Opinion: Innovation’s lunatic fringe

Elizabeth_PfeutiWhat did you do with the placentas you ended up with when your children were born? With all the nutrients in one of these literal lifelines, maybe you made a stew?

In Peru, a few months ago, it was looking like you might have been able to use it as a downpayment on your child’s retirement. Instead of having it pickled, framed or turned into a keepsake, a Peruvian minister thought it might be a great idea to sell this connection between mother and child, and pop the payout in a pension fund for the infant. 

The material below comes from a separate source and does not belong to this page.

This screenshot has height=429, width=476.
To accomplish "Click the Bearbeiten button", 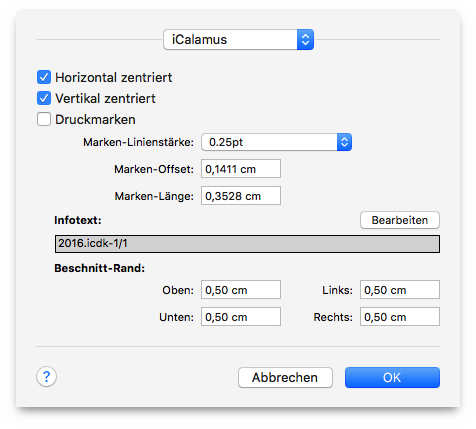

There was even a suggestion that if the parent failed to put the item up for sale, they could be fined. Yes, fined. It might sound Pythonesque, but this bizarre idea was making its way into law until (presumably) someone saw sense. Don’t believe me? Google it. Heaven only knows how they would have policed it. 

The rationale behind this bizarre approach is that people in Peru – like the rest of the world – are not saving enough for their retirement. They have also had successive episodes of pension policy mistakes and asset destruction that appear to be bordering on criminal, but this is not a geopolitical column, so I’ll move on. 

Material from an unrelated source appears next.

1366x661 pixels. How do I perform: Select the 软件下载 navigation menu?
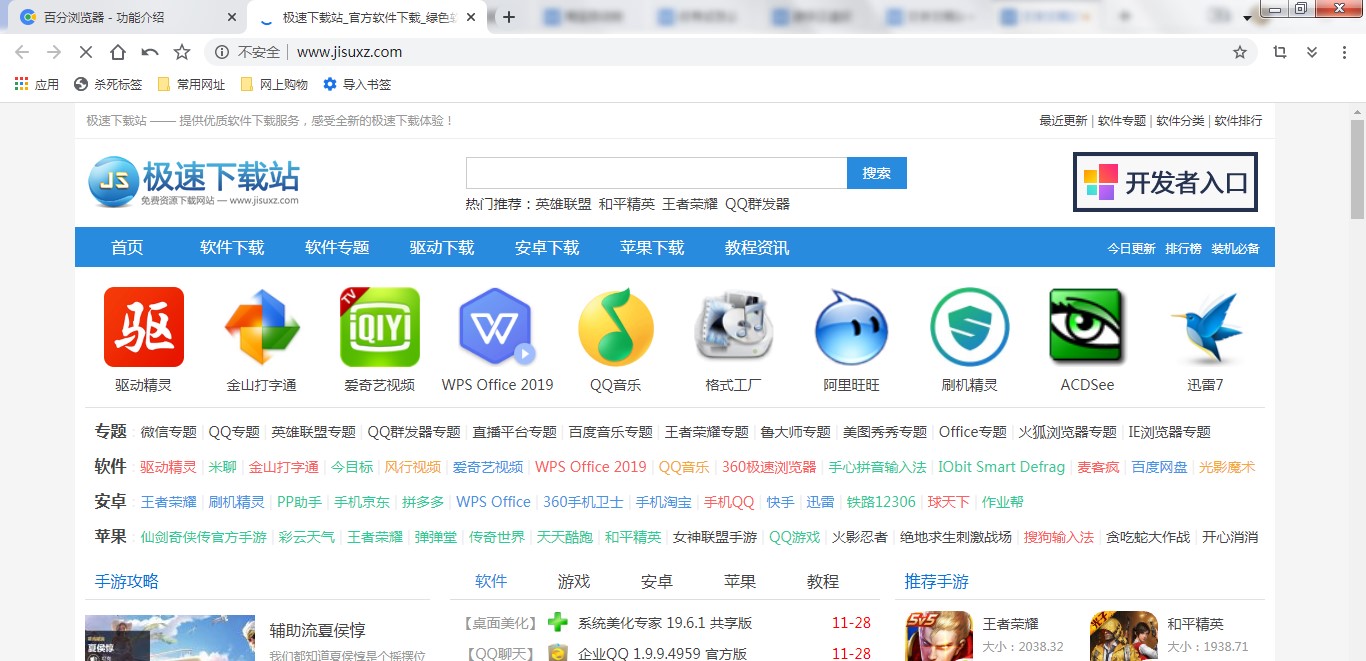pos(231,247)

While bonkers, it is not the first time I have seen innovation tip into absurdity around pensions and investments. About a decade ago, when a bunch of Spanish banks were issuing shares to the country’s investors, some were offering such tempting rewards as toasters and coffee machines to the masses. The share issue took place amid the Eurozone crisis (remember that?), which was just after the financial crisis, so if you could find the money to buy shares in a bank and were one of the few people still trusting them, you could probably afford a kitchen appliance (and it might have made a better return in the short to medium term). 

I’m all for innovation. I really am. I love it. It is the future and it is going to bring more people into saving and investing and give them financial security. But we have to be clear about what is innovation and draw a line before it turns into the absurd. The absurd (in finance and investment at least) is not going to help anyone – in fact, it could even push people away. 

Once people lose faith in a gimmicky or downright weird system, their future path to financial security is in jeopardy. People’s lives are not something to play with by pushing the boundaries of what has been done before. Innovation must be focused entirely on the individual it is intended to help. 

Over the border in Chile, there was some genuine innovation a few years ago. A savings scheme would see those enrolled in it earn points on their weekly shopping and other items, which were converted into pension contributions. Another one in Australia rounded up spends on a specially issued debit card, to the nearest dollar, which went directly to a pension pot. 

Today, there are loads of little apps that individually do this and more. Even my bank account gives me tips on where I’m spending too much. But these are helpful little nudges rather than something that is going to dramatically change our saving habits – and we need something to do so quickly. 

Innovation is the one tool we can all use. Keeping the individual at the heart of things should keep us from tipping into the absurd. After all, do we really need to exhaust ourselves with unusable solutions? And what would we have done with a glut of Peruvian placentas anyway?